The European Commission is consulting widely on cloud computing. In brief, for newcomers to the topic, cloud computing is the storage of data on servers outside your personal ownership.

There are mega-providers out there who will store your data for a fee which is cheaper than having your own server. The problem is that you don’t know where the data is stored, maybe in the EU, maybe anywhere else in the world, and under what conditions.

The Commission gives some reasons as to why it is interested in the topic, principally economical: ‘One study has predicted a Compound Annual Growth Rate of 19.5% in Cloud Computing. According to Gartner, the industry is poised for strong growth through 2014, when worldwide cloud services revenue is projected to reach $148.8bn.' Europe wants a piece of the action.
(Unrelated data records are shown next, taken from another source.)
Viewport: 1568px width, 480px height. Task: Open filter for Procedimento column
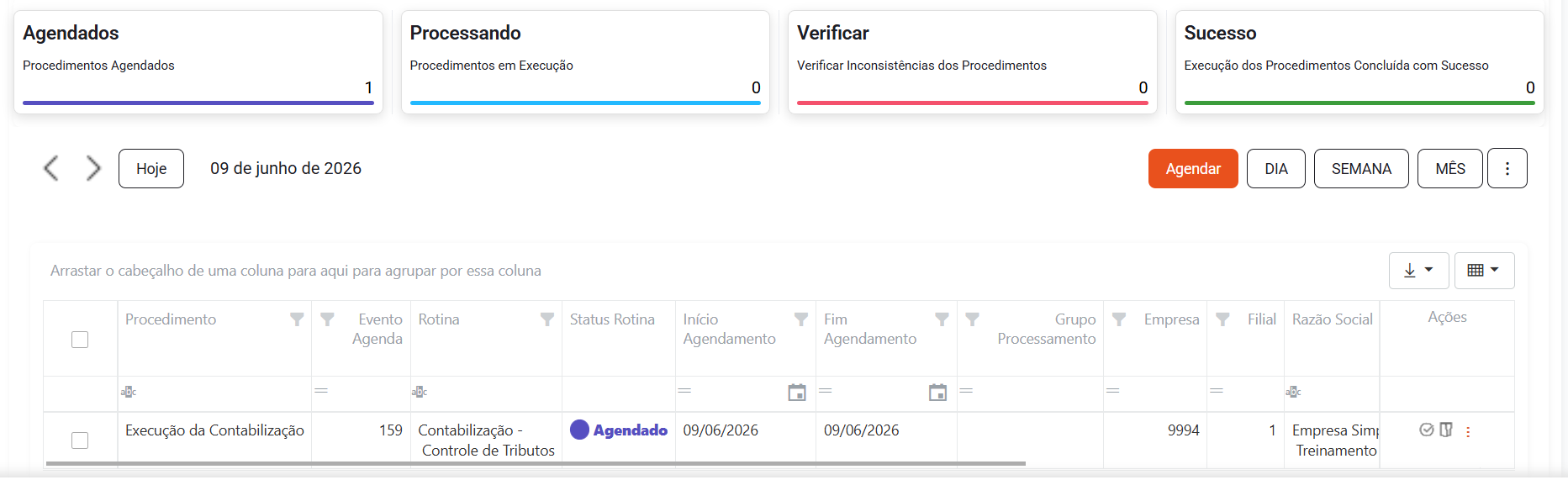click(x=297, y=319)
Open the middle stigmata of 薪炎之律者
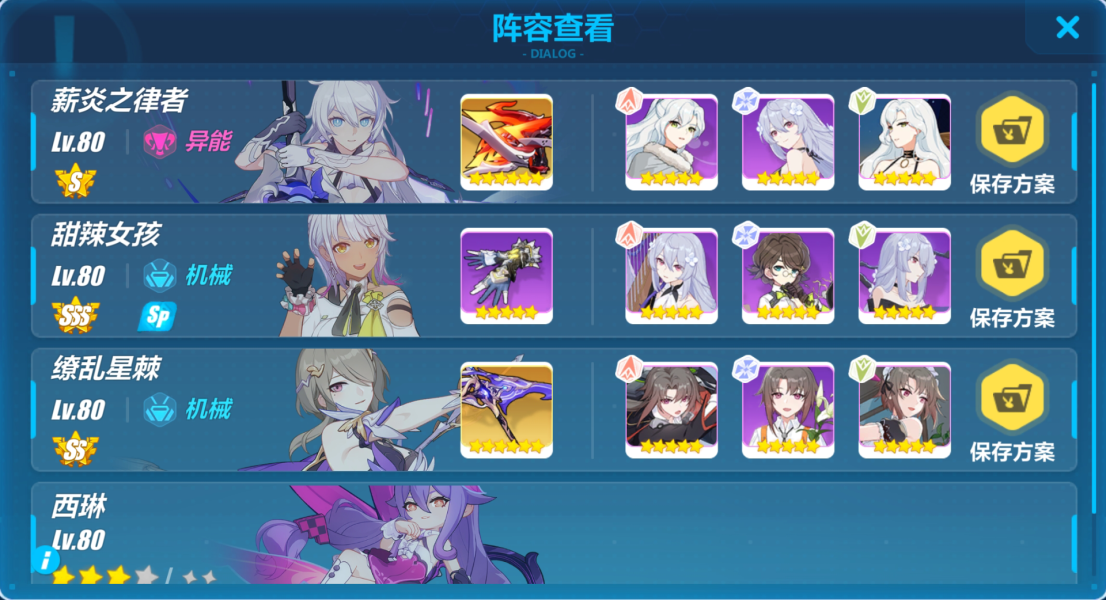 pyautogui.click(x=788, y=142)
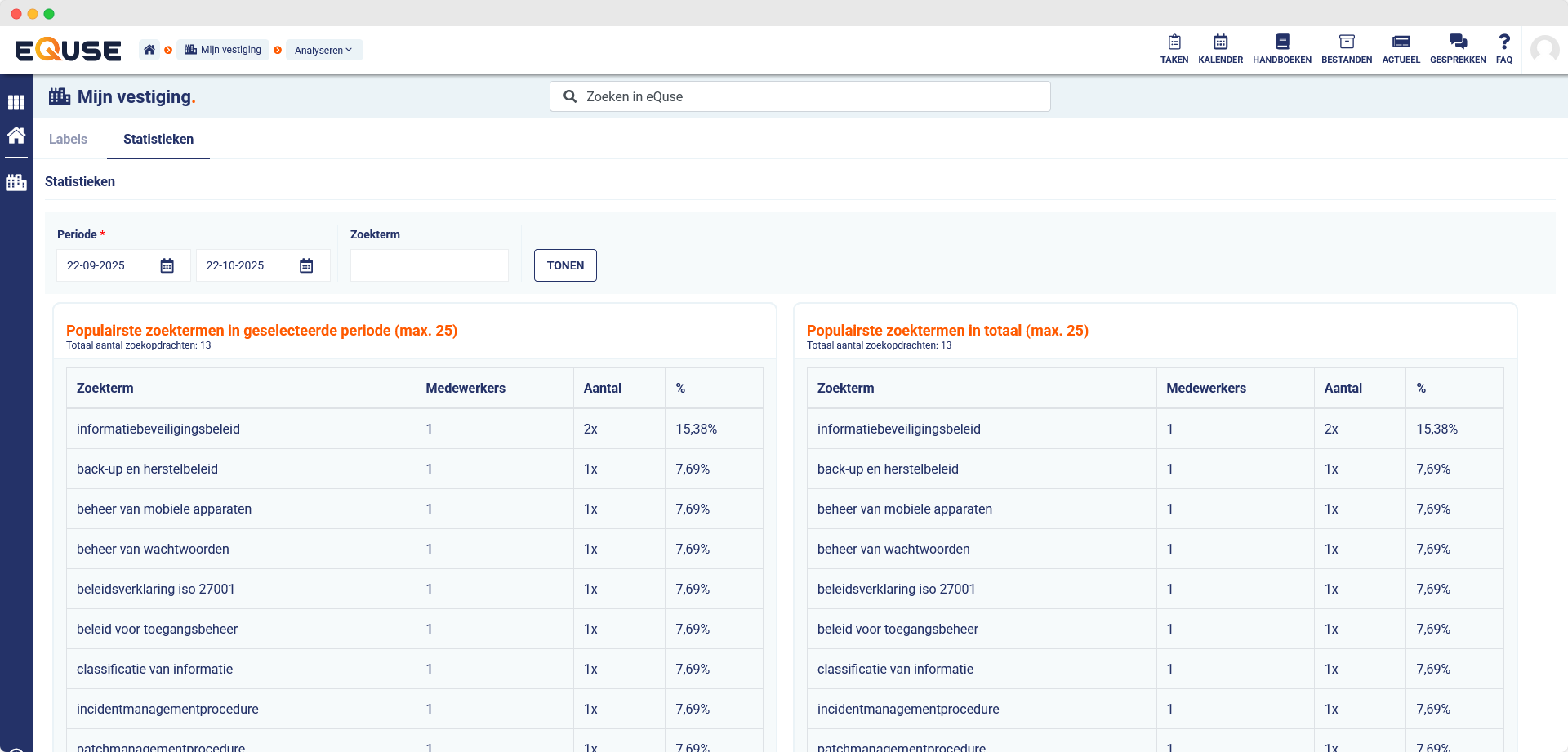Open calendar picker for end date 22-10-2025

point(306,266)
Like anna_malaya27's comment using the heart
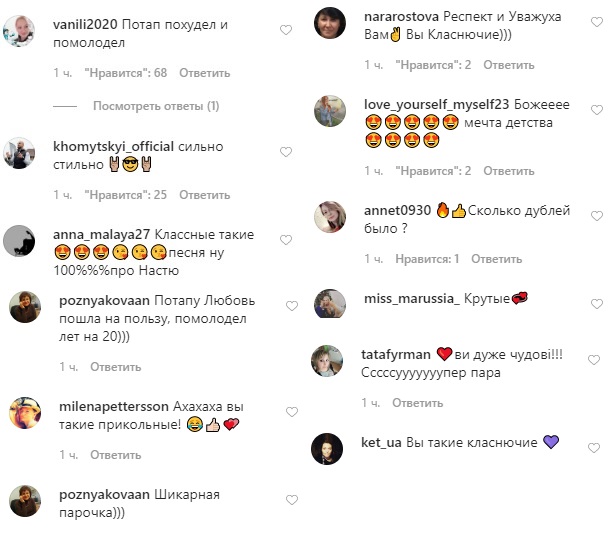This screenshot has height=533, width=615. (x=286, y=240)
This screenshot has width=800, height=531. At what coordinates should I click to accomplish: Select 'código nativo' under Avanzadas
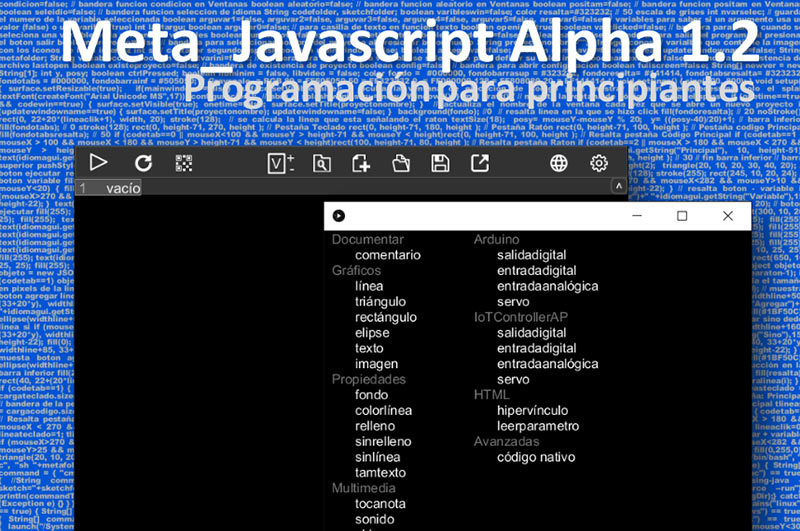click(x=536, y=457)
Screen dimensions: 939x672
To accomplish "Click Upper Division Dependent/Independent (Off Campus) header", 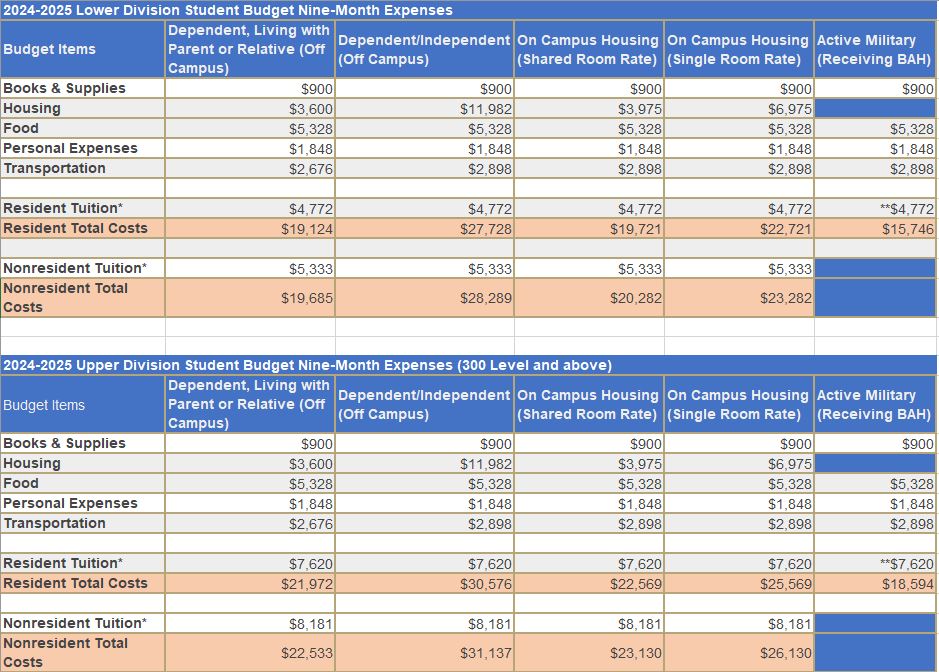I will click(424, 404).
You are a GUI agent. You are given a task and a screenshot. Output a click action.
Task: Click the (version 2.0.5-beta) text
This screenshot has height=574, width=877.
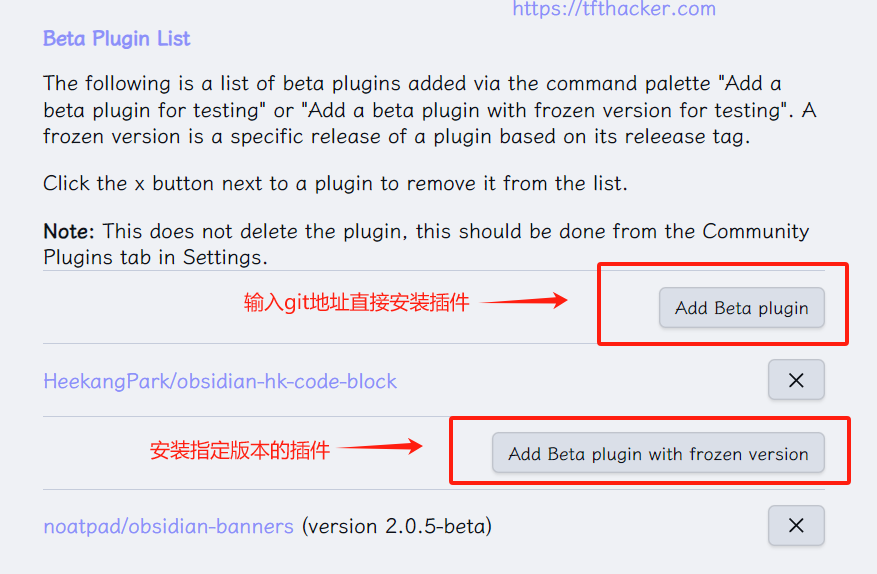click(x=397, y=526)
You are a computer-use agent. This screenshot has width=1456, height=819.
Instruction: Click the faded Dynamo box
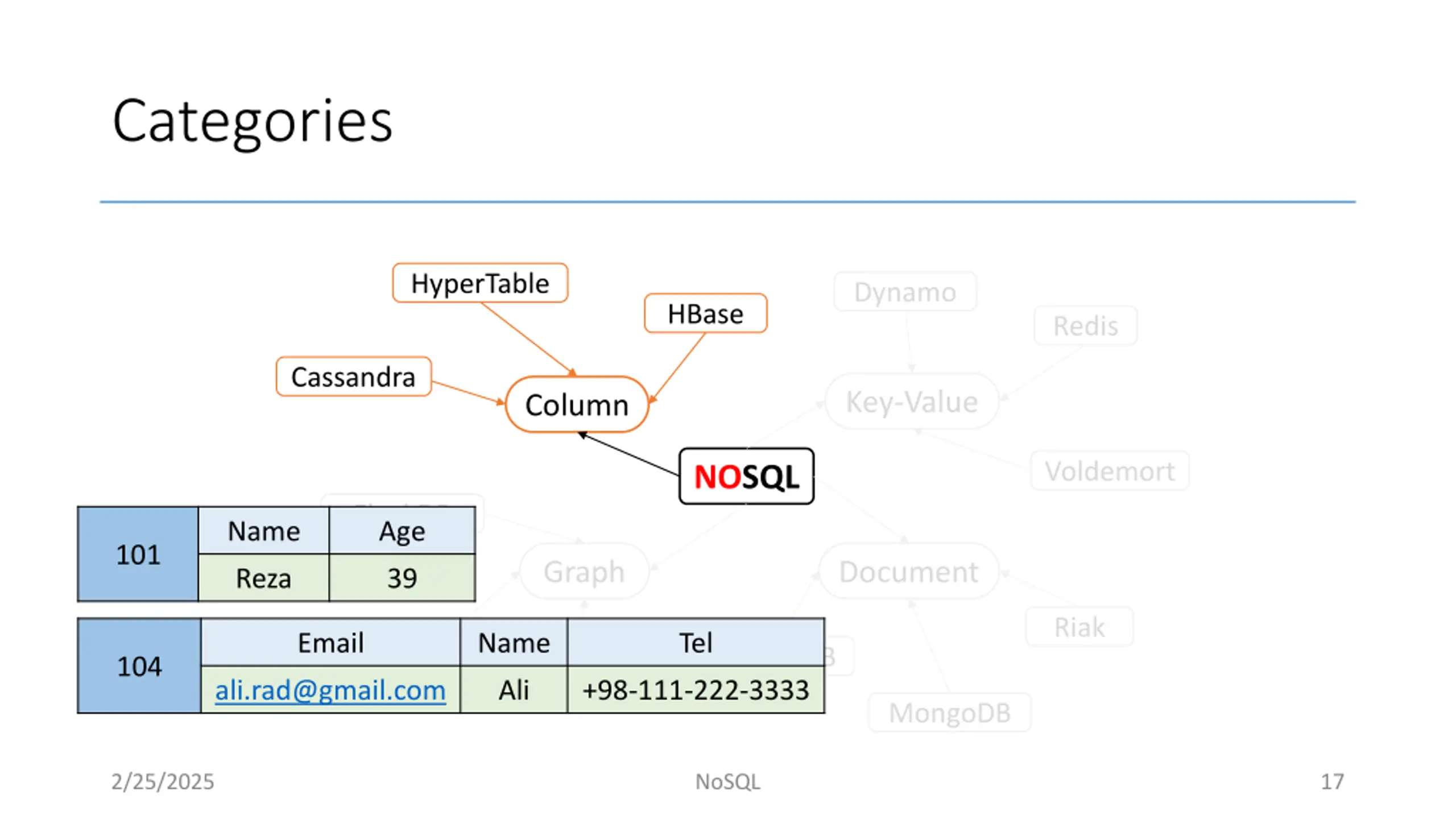tap(905, 292)
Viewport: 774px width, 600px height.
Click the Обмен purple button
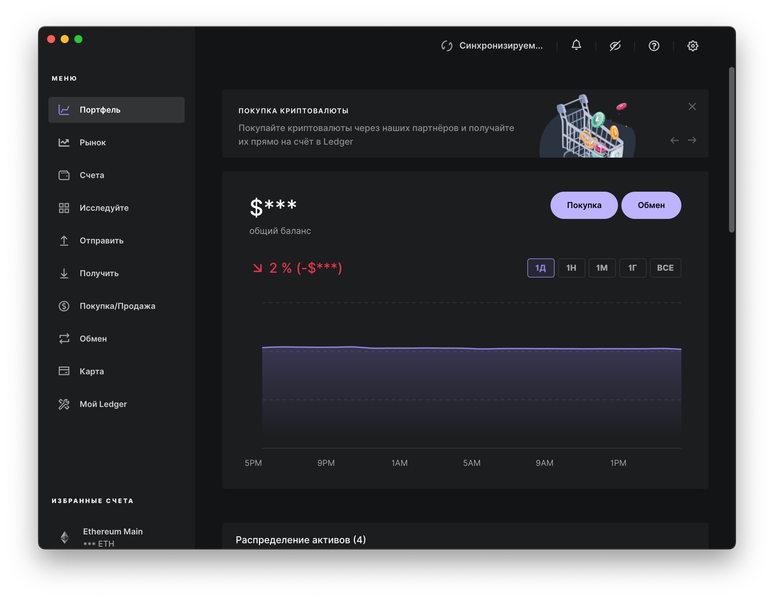[651, 205]
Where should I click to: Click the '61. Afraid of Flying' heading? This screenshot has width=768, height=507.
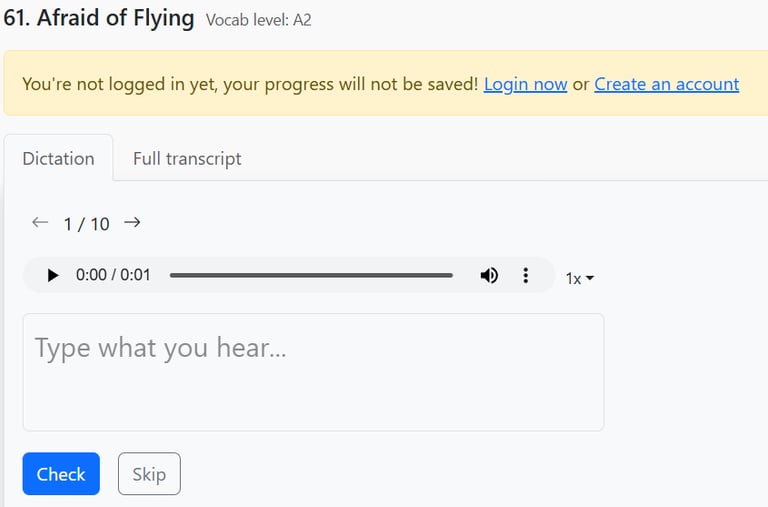click(x=99, y=18)
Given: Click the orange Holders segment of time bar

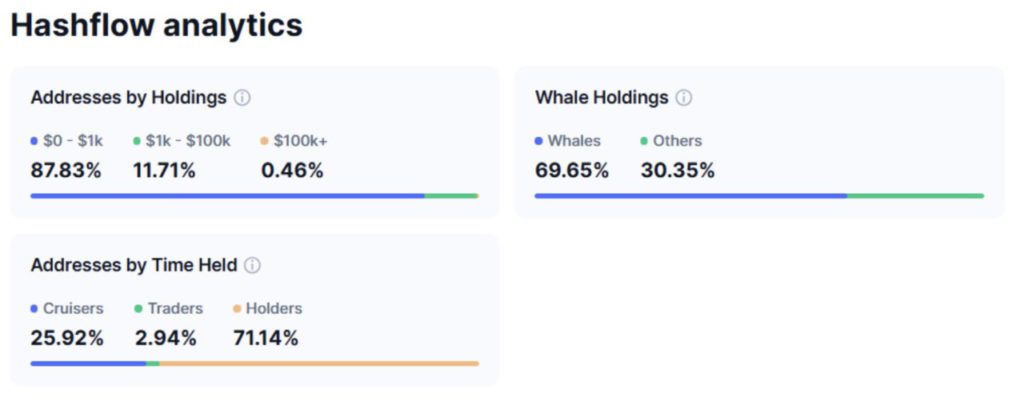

But serious questions arise, and in particular for lawyers. The consultation is not aimed at lawyers, but at the whole spectrum of individual and corporate activity. One of the difficult questions is to know whether special provisions need to be built in, either at Commission level or at the level of the professional organisation, to ensure that lawyers’ ethics, and especially the lawyer’s duty to keep client information confidential, are protected.

So what are the problems? Here is a list of some of them (with thanks mostly to the American Bar Association Commission on Ethics 20/20):

  • cloud computing providers might be subject to local rules obliging them to hand over European lawyers' data on a cloud service to (non-EU) national authorities;
  • there might be unauthorised access to confidential client information by a provider’s employees (or sub-contractors) or by outside parties (for example, hackers) via the internet;
  • information might be stored on servers in countries with fewer legal protections for electronically stored information;
  • a provider might fail to back up data adequately;
  • there might be unclear policies regarding ownership of stored data;
  • the provider’s procedures for responding to (or when appropriate, resisting) government requests for access to information might be non-existent or inadequate;
  • there might not be policies for notifying customers of security breaches;
  • there might be insufficient data encryption; and
  • lawyers need to consider the extent to which they must obtain client consent before using cloud computing services to store or transmit a client’s confidential information.
In Europe, there might be some member states where the professional secrecy rules are so strict that cloud computing will not be possible anyway. And that is without considering the complex relationship between data protection laws in different countries, within and outside the EU. Never mind some far-flung country - let us take the US as an example, as follows:

At the launch earlier in the summer of Microsoft’s Office 365, the following question was put to the managing director of Microsoft UK: 'Can Microsoft guarantee that EU-stored data, held in EU-based data centres, will not leave the European Economic Area under any circumstances - even under a request by the Patriot Act?' And the answer? 'Microsoft cannot provide those guarantees. Neither can any other company.' As Microsoft is a US-based company, so the thinking goes, it has to comply with local laws (the US, as well as any other location where one of its subsidiary companies is based). 'Customers would be informed wherever possible', but no guarantee could be given - only if a gagging order, injunction or US National Security Letter permits it.

So, what sensible relationship can there be between lawyers and cloud computing? What does the SRA’s new code of conduct have to say about it? Nothing specific, since it is principle- and outcome-based, but there is this: ‘IB(4.3) you only outsource services when you are satisfied that the provider has taken all appropriate steps to ensure that your clients' confidential information will be protected.' Can you outsource to Microsoft in the circumstances above? Can you outsource to any company based in the US? Can you use cloud computing at all? The CCBE will shortly be considering its response to the consultation.